I'm not averse to buying an electric pump/sealing unit. It's the bags (consumables) that are annoying. How many do you keep on hand (and where do you keep them) to ensure you aren't caught needing another "box" -- or, worse, having to scramble to find a new supplier when your previous source opts to no longer carry them.
[E.g., bags for trash compactors]

The thin bags would most typically replace those instances where we are manually wrapping items with saran wrap before placing in bags/containers of similar items. We currently use sandwich bags for nutmeats as a "cup or two" is about all you can easily fit in such a bag and that, coincidentally, is about the amount used in most Rx's.
With a vacuum sealer, I could skip the individual packaging and just dump *all* the nuts (of a given type) into a single large, heavy-weight bag (e.g., a gallon sized "freezer" bag -- instead of using that bag to hold all the little sandwich bags full of nuts!) that I could later open and reseal.
Likewise, put chicken breast portions in sandwich bags that are then packed in a larger bag/container.
[And, in the normal course of use, that bag would end up getting discarded -- so I'd not have to later fight with a "failing zipper" for a bag that should have been discarded BEFORE being refilled, this time!]

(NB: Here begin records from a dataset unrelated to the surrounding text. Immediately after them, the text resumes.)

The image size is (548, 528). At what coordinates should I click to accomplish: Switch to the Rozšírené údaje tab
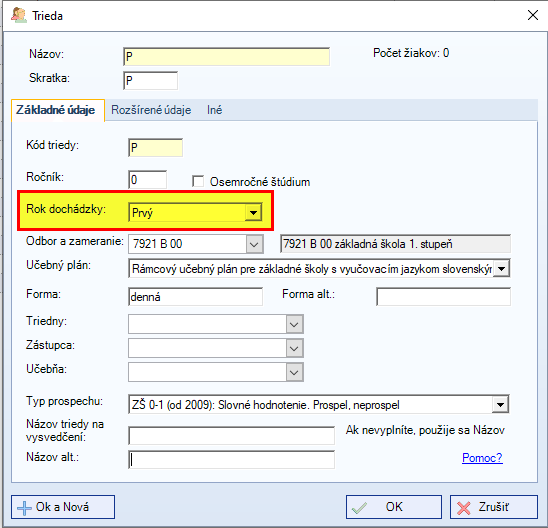pos(151,110)
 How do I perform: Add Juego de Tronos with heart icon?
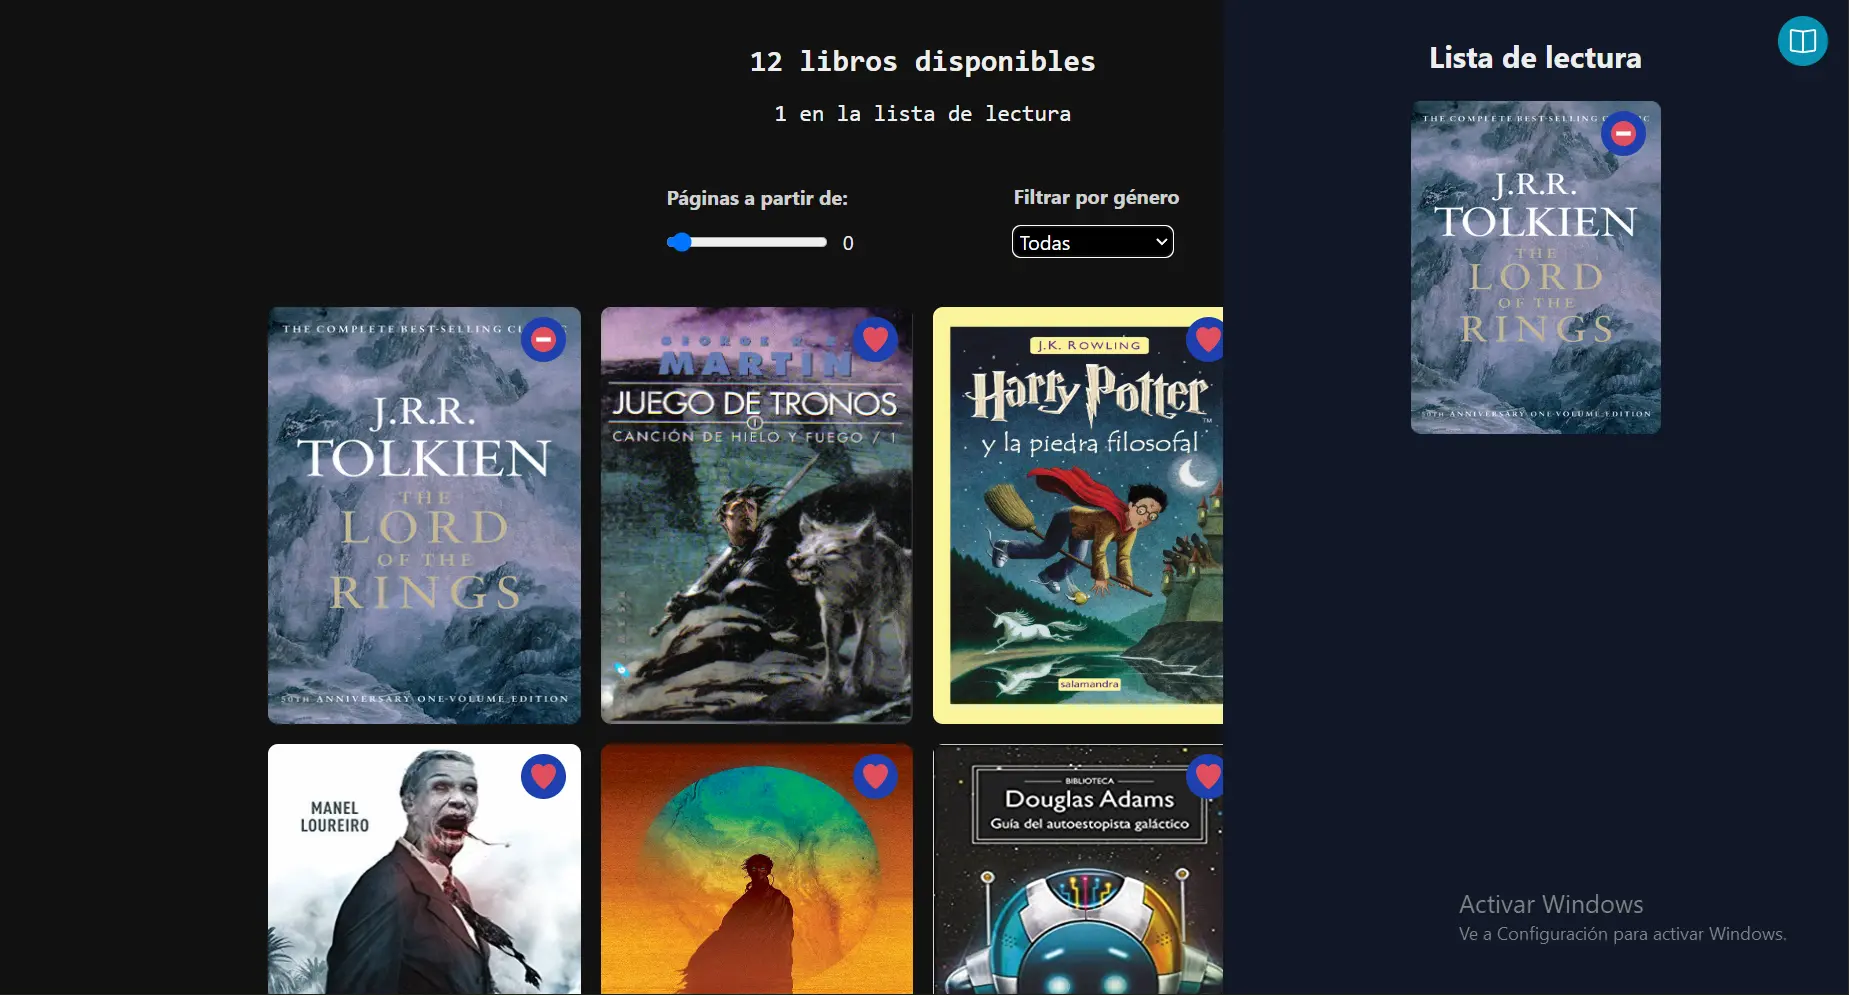pyautogui.click(x=875, y=340)
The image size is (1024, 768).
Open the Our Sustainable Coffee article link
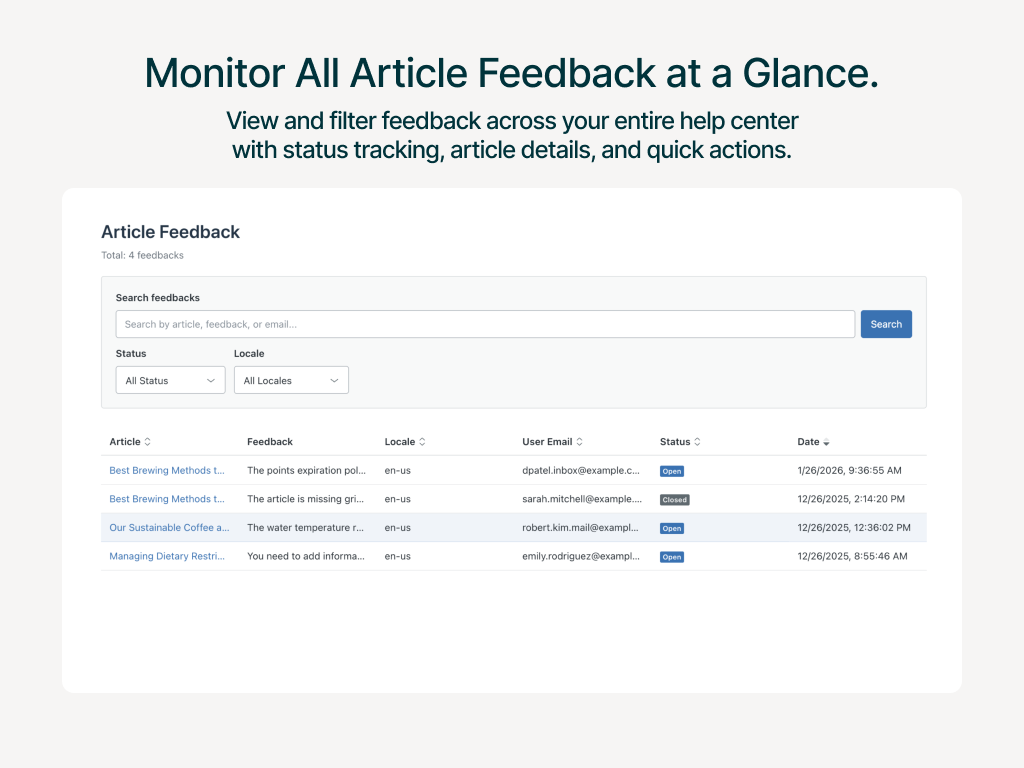click(x=169, y=528)
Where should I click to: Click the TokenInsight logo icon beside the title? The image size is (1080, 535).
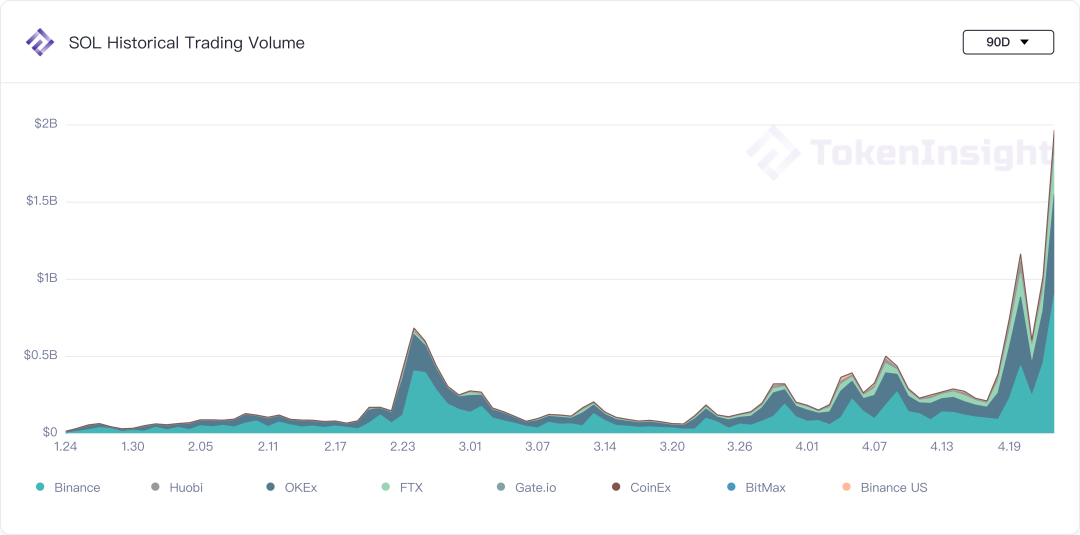39,43
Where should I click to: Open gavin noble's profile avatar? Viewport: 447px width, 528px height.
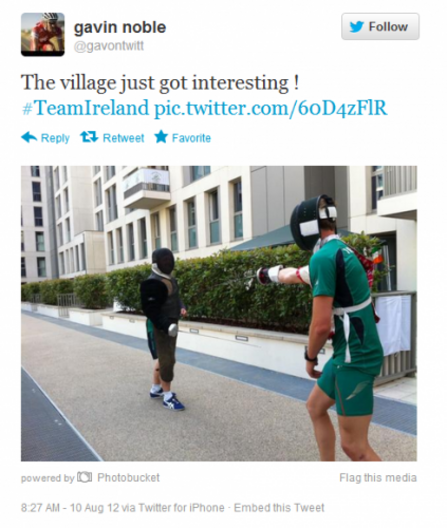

We spend a lot of time "saving money" (?) -- buying in larger quantities and then repackaging. I typically dread "shopping day" (annoying chore that competes with more interesting activities). But, on those days when we buy pork, chicken, nuts, etc. -- anything that has to be repackaged -- it is *doubly* dreadful! It's like the few hours of shopping have now been extended by a few more *inside* our home! :<
[At least we don't have to fight for a parking space, here! :> ]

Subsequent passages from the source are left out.